→ TEXT BLOCK:

# 2001 VW GOLF 2.0L AVH Coolant Temperature Sensor Picture and replacement. Error Code P0118



## sxristi (May 17, 2011)

My engine light came on and I used a cheap OBD II tester (from ebay $24 with some free OBDII software it came with) to detect the problems. 

The code that the check engine light showed for that was:
P0118 Coolant Temperature sensor running too high. 










According to VW GOlf official factory repair manual (some pdf download) it says that it is the coolant temperature sensor faulty. So it matches up with what the dealer told me (they asked me for $100 to replace that).


I decided to do it myself so I read few posts on how to change the coolant temperature sensor on various vw engines. Some posts indicate that some coolant will leak out when you remove that G62 sensor. However on my model 2001 Golf 2.0L AVH the sensor is so easy to find and it lies on a vertical position. 










When I took the safety clips out and pulled out the sensor no coolant leaked  .

→ SUPPLIED INFORMATION:

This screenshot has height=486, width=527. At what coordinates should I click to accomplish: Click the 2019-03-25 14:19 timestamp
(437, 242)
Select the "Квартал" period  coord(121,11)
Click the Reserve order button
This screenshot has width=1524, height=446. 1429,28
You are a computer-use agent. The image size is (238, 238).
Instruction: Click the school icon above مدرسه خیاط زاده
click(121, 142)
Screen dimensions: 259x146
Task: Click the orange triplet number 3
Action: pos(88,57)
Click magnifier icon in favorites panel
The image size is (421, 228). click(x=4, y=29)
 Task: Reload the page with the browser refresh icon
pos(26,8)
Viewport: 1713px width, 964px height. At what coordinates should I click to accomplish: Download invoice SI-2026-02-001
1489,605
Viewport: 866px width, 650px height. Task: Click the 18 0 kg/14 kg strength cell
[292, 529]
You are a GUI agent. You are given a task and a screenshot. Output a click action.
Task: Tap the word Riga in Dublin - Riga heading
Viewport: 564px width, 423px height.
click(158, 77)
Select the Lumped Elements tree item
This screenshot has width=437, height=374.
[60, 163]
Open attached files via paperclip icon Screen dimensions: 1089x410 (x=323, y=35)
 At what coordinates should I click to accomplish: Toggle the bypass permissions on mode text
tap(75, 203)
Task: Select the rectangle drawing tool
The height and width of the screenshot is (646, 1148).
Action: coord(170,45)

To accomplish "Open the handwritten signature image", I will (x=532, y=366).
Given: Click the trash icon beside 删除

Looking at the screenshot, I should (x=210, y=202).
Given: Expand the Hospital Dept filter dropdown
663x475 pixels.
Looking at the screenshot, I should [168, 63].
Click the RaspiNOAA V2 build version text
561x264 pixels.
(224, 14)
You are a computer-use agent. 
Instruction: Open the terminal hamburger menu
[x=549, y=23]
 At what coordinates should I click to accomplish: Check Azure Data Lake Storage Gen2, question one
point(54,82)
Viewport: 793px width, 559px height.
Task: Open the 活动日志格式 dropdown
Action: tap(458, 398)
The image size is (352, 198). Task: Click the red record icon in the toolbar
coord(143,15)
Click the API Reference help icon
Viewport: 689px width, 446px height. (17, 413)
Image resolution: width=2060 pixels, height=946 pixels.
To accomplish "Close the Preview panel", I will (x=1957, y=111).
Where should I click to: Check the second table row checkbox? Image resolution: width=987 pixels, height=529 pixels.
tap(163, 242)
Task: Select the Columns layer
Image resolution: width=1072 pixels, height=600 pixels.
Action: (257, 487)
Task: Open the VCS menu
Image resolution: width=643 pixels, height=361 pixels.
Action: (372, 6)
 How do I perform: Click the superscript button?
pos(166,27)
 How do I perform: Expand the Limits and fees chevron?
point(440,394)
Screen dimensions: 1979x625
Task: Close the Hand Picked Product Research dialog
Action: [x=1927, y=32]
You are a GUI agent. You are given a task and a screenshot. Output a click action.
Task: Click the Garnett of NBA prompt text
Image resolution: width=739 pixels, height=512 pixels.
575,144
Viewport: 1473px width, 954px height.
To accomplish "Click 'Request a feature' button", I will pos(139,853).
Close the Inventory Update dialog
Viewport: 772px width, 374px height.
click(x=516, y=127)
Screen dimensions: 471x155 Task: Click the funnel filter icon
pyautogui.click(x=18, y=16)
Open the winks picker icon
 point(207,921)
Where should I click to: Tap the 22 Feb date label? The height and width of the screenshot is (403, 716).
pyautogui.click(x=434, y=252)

→ DIRECTIONS:
**a)** Answer these questions using the forum post about replacing the Golf's coolant temperature sensor:
(i) How much did the dealer ask to replace the sensor?
(ii) In what position does the sensor lie on the 2001 Golf 2.0L AVH?
(iii) What happened to the coolant when the sensor was pulled out?
**b)** Continue the forum post about replacing the Golf's coolant temperature sensor from the point where it stops.

→ EXPECTED RESPONSES:
**a)**
(i) $100.
(ii) A vertical position.
(iii) No coolant leaked.

**b)**
I just placed my new sensor back on replaced my original clip and electrical connector back on to it. It took me around 10-15 minutes inlcuding picture taking. No coolant wasted no additional parts. It took me several hours to edit photos edit and upload this write up 

So here we go:

*Step1* l_ocate the sensor._ The green piece with the cap on the picture below:










*Step 2* _remove the electrical connector from the sensor I used a screwdriver to click the back of it and pulled up._










*Step 3* _Use a screwdriver to take the clip out. Be careful not to brake it. If you are not careful and brake the clip you may get stuck. So maybe you should purchase an extra one before you try this DIY. As someone mentioned on another post they only cost 75 cents at the dealer. I did not buy a clip since I was very careful taking it out._










Note the clip is ready to come off now i just kept it there in position for you to see how it goes back in.










*Step 4 *_ Remove the clip and pull out the old sensor back and forth motion. 
On this model no fluid leaked out. Lucky me this it gave me time to install the new sensor with out stressing out ._










The old sensor with the old o-ring:










*Step 5* _Insert the new sensor with the new o-ring. _










Note how it is in a vertical position so there were no leaks on my model.










*Step 6 *_Gently reinsert the clip nice and firm, that will lock the sensor in place. Now snap back on the electrical connector. 

You are done._

It was all an ebay purchase (the green coolant temperature sensor with the 4 pins inside). I purchased the item from a US vendor with the O-ring included 2 days later it arrived. 

My total cost on for the green sensor (o-ring included) was $23.70. However after I made the purchase I found it on another site for just $19.60 including shipping (May 2011 prices).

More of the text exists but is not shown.